Dans un hôpital psychiatrique, on s’attend à trouver toutes sortes de personnes, et pourquoi pas des génies, mais moins un concertiste virtuose digne des grandes scènes internationales. C’est pourtant là, à l’hôpital Borda de Buenos Aires, qu’Artemio Benki, producteur et réalisateur d’origine argentine basé à Prague, est tombé sur Martin Perino, pianiste prodige traînant ses guêtres au milieu des fous, dispensant ses merveilleuses envolées au clavier à qui veut bien l’entendre.

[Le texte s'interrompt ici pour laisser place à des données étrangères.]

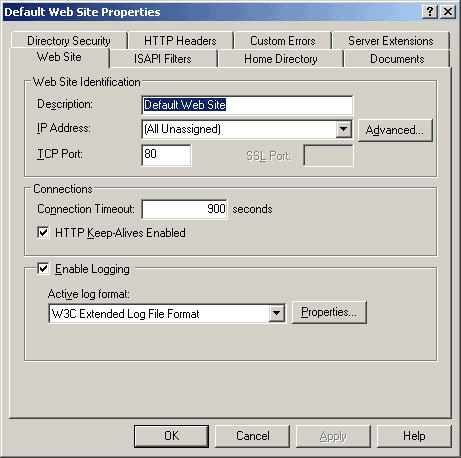Confirm with the OK button
The image size is (461, 458).
tap(171, 436)
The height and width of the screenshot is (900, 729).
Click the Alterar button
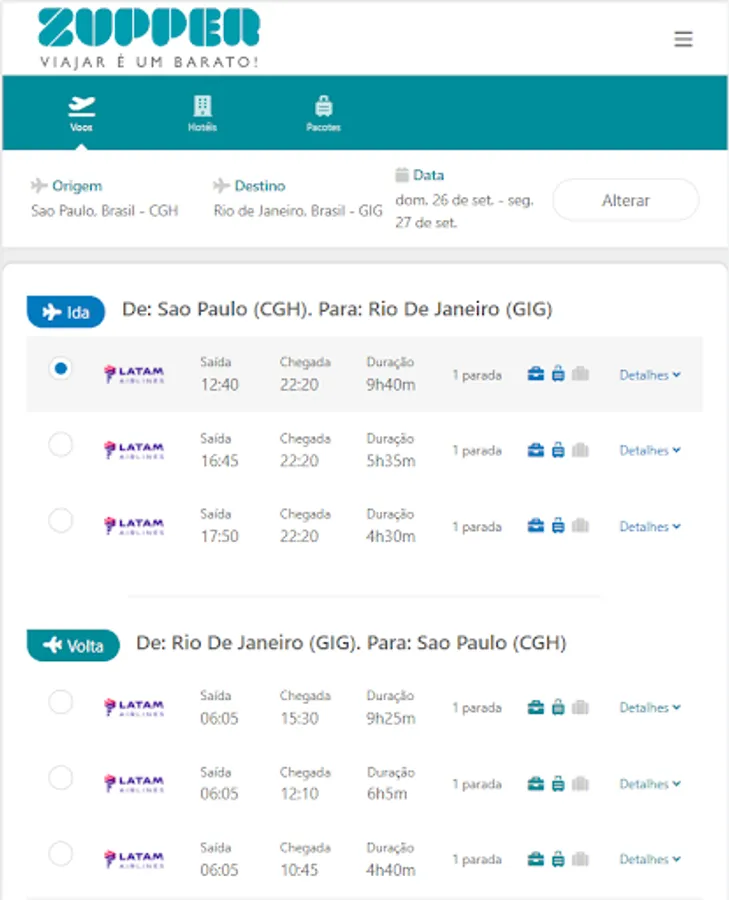pos(625,200)
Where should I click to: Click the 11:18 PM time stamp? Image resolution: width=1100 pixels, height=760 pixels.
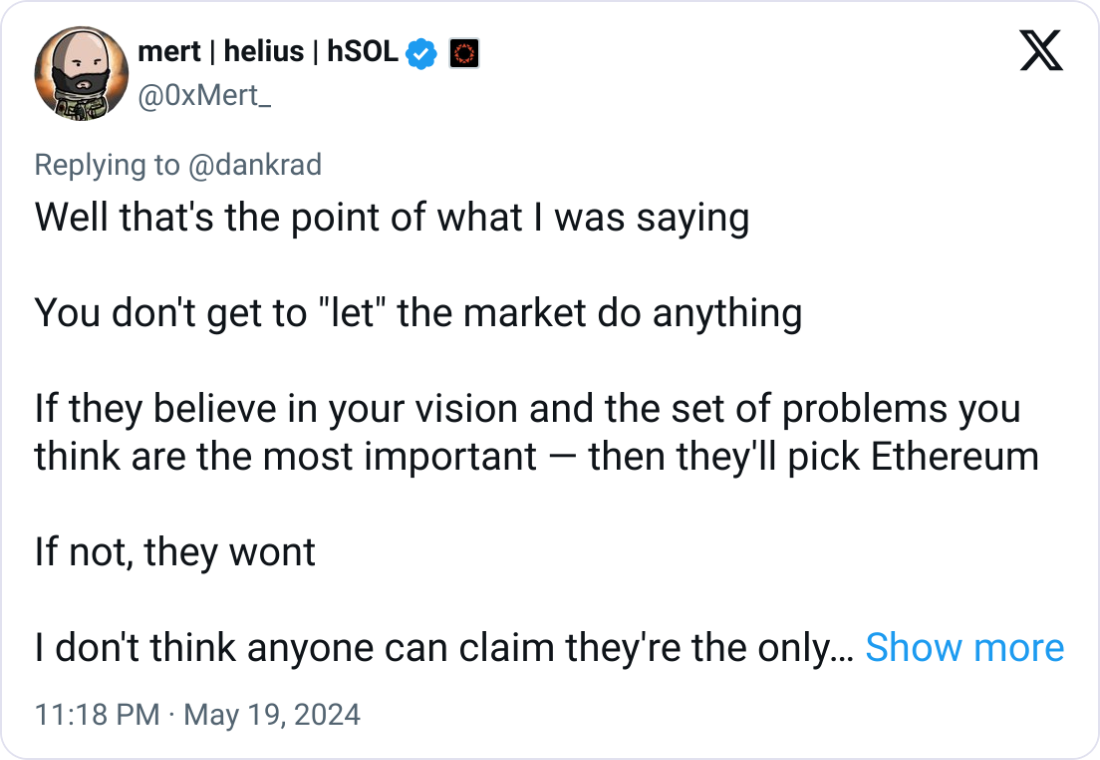click(x=96, y=715)
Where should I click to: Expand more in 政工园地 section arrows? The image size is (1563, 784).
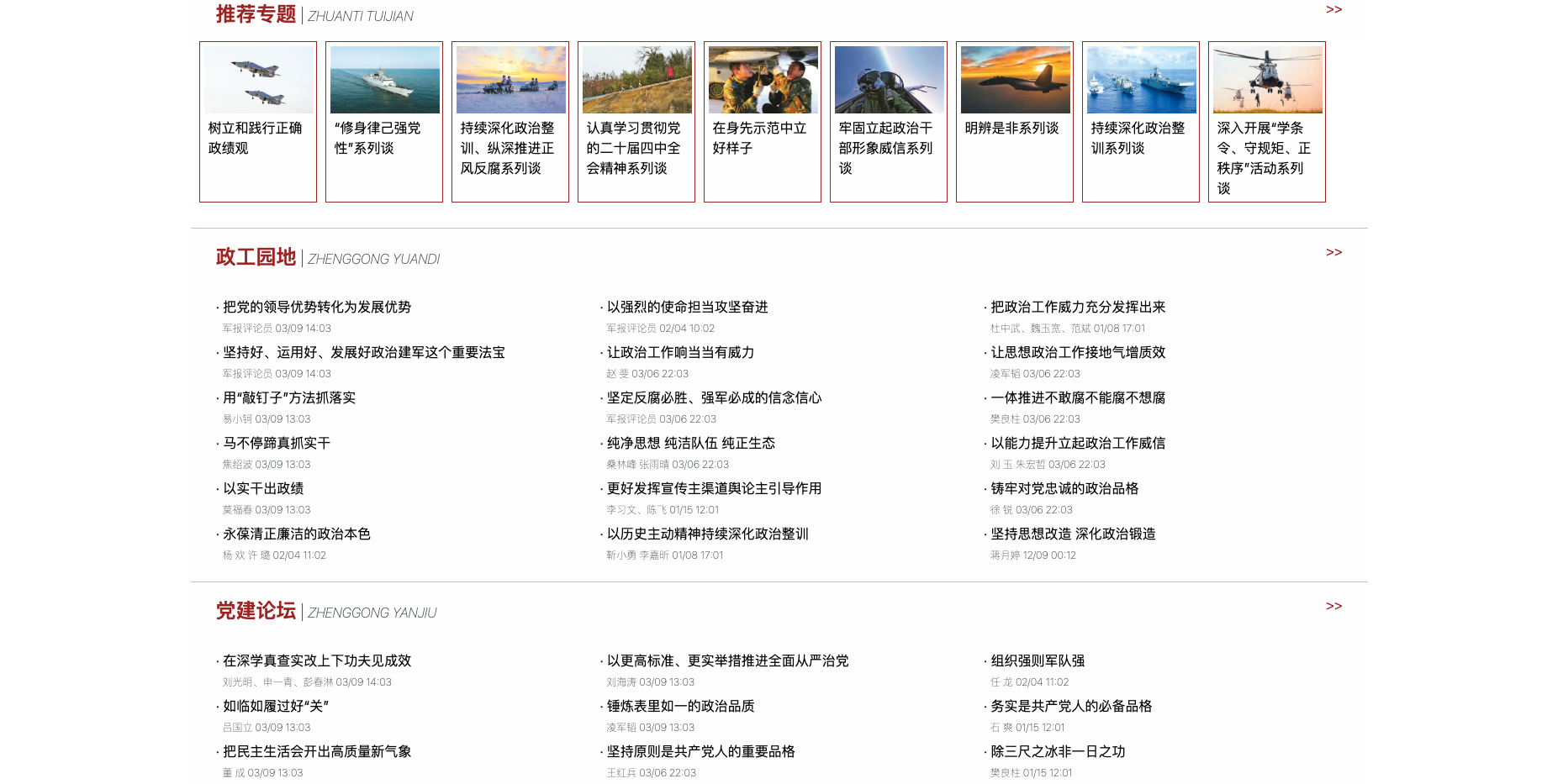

Quelle brutale sortie de piste a donc bien pu le conduire jusqu’ici ? Le musicien aux allures de grand nounours égaré, avec ses grosses paluches et son regard brumeux, est au cœur de ce premier long-métrage documentaire, qui arrive en salle un peu plus d’un an après la mort de son auteur, Artemio Benki, le 17 avril 2020, à l’âge de 53 ans, et deux ans après sa présentation à Cannes dans les rangs de l’ACID, une section parallèle.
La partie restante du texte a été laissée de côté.